Hermanas, hermanos en el Señor:

La primera alusión que hace Jesús cuando habla de darnos su cuerpo y su sangre, se refiere a su sacrificio, a su entrega. Él entregó su cuerpo, su carne, al sacrificio. Basta ver las imágenes que nos describe el Evangelio: la corona de espina, los azotes que le impusieron, los clavos que perforaron sus manos y sus pies, la lanzada que traspasó su costado. Todo esto nos habla de la carne del Señor entregada al sacrificio, entregada a la muerte.

Cuando nos dice: “beber su sangre”, nos está hablando de la sangre del sacrificio. No hay sacrificio sin derramamiento de sangre. Jesús, físicamente, en realidad, derramó su sangre por nosotros, y el fruto de esta muerte, de esta entrega, es la vida, la plenitud de la vida. Él nos mereció la vida con su muerte. Y esta vida se refiere a la salvación.

Nos asegura que después de nuestro paso por este mundo, vamos a permanecer en la vida eterna, en la vida de Dios, en una vida plena.

Es una tentación figurarnos la salvación solo como una idea, como algo etéreo, y no, la salvación es fruto solo de la muerte de Jesús, quien entregando su carne y derramando su sangre en el sacrificio, nos mereció la vida eterna, la salvación.

Esta entrega definitiva nos habla, por otra parte, de la entrega permanente, la de todos los días. Él, amando al pobre, sirviendo al pobre, al enfermo, consolando al triste, dándole de comer al hambriento, perdonando al pecador, consolando al que sufría, entregó su vida todos los días. Estaba dando, entregando, verdaderamente su vida.

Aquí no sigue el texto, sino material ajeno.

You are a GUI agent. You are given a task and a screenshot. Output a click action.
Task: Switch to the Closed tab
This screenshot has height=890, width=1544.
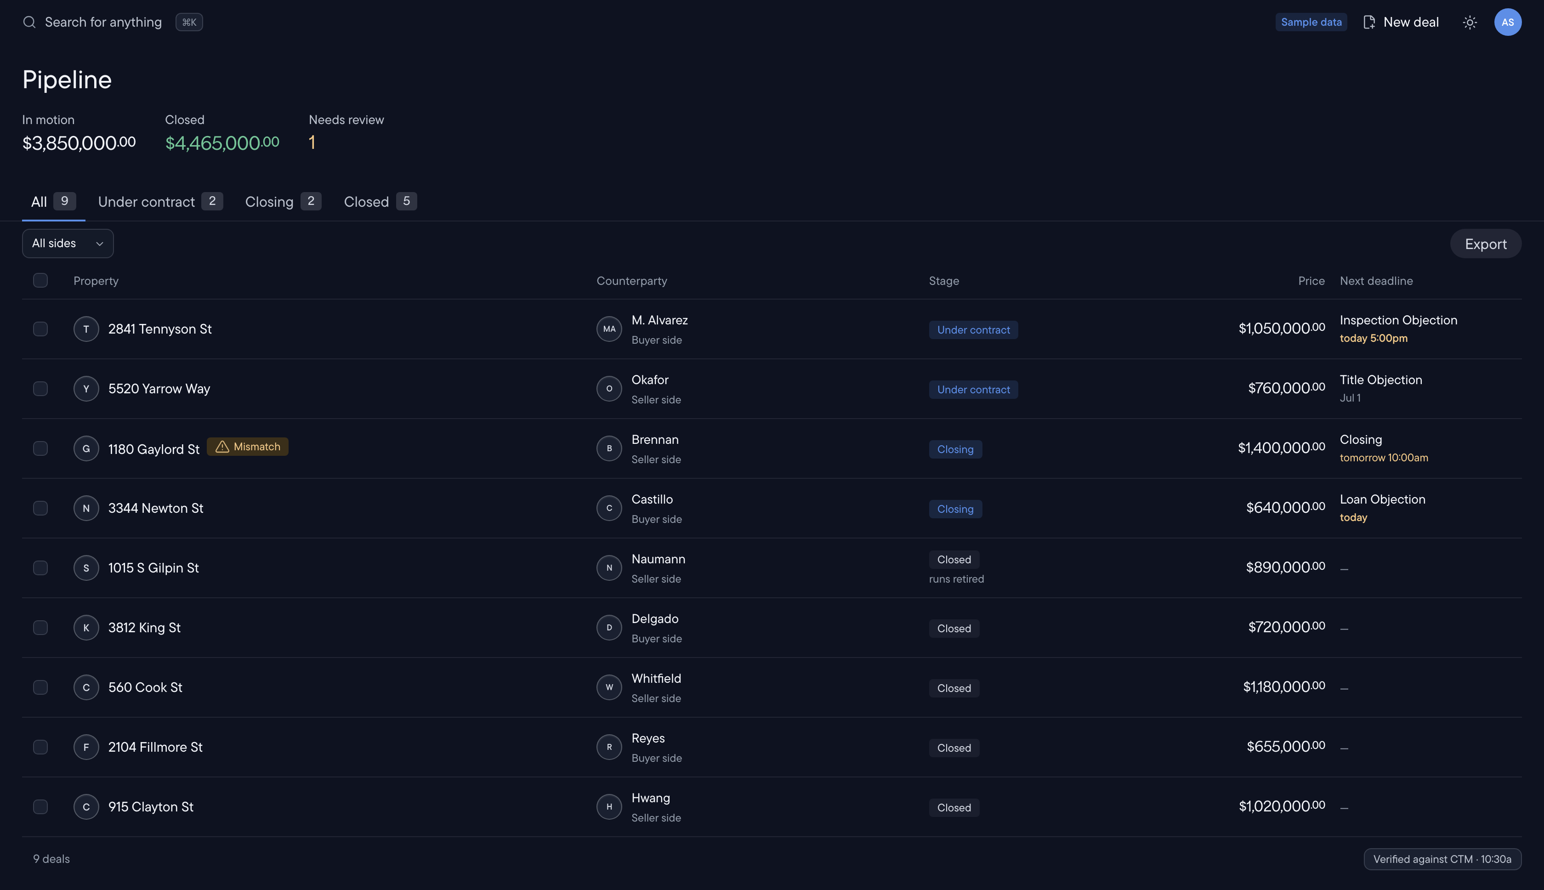(x=380, y=202)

Jesús nos enseña que, si somos llamados a comer su carne y a beber su sangre, estamos llamados también a dar la vida por amor. No en el último día de nuestra vida, sino todos los días, en el seno de nuestra familia, en la relación interfamiliar, en el servicio a los necesitados que encontramos en el camino, que conocemos a diario; poner nuestros talentos al servicio para resolver los problemas de violencia, de inseguridad, de desconfianza, que hay en nuestra sociedad.

Si participamos de su carne y bebemos su sangre, estamos llamados, como Él, a dar la vida en cada momento, en toda circunstancia, cada instante, en el ámbito en el que nos movemos. Él nos invita a romper el egoísmo que busca nuestra seguridad y nuestra comodidad, solo nuestra satisfacción. Nos llama a romper con ese círculo egoísta, y darnos, entregarnos en pequeñas acciones cotidianas.

No podemos decir que no tenemos oportunidad de darnos en el servicio, en la solidaridad y en el compartir con nuestros hermanos.

La otra alusión que hace el Señor cuando dice que nos da a comer su carne y beber su sangre se refiere a la Eucaristía. Nos dejó, hasta el fin de los siglos, la posibilidad de entrar en comunión de vida y amor con Él por la Eucaristía, donde verdaderamente comemos su carne y bebemos su sangre. Por lo tanto, no da lo mismo comulgar o no comulgar, y hacerlo bien dispuestos. La participación plena en la vida divina es comulgando el Cuerpo y la Sangre de Jesús.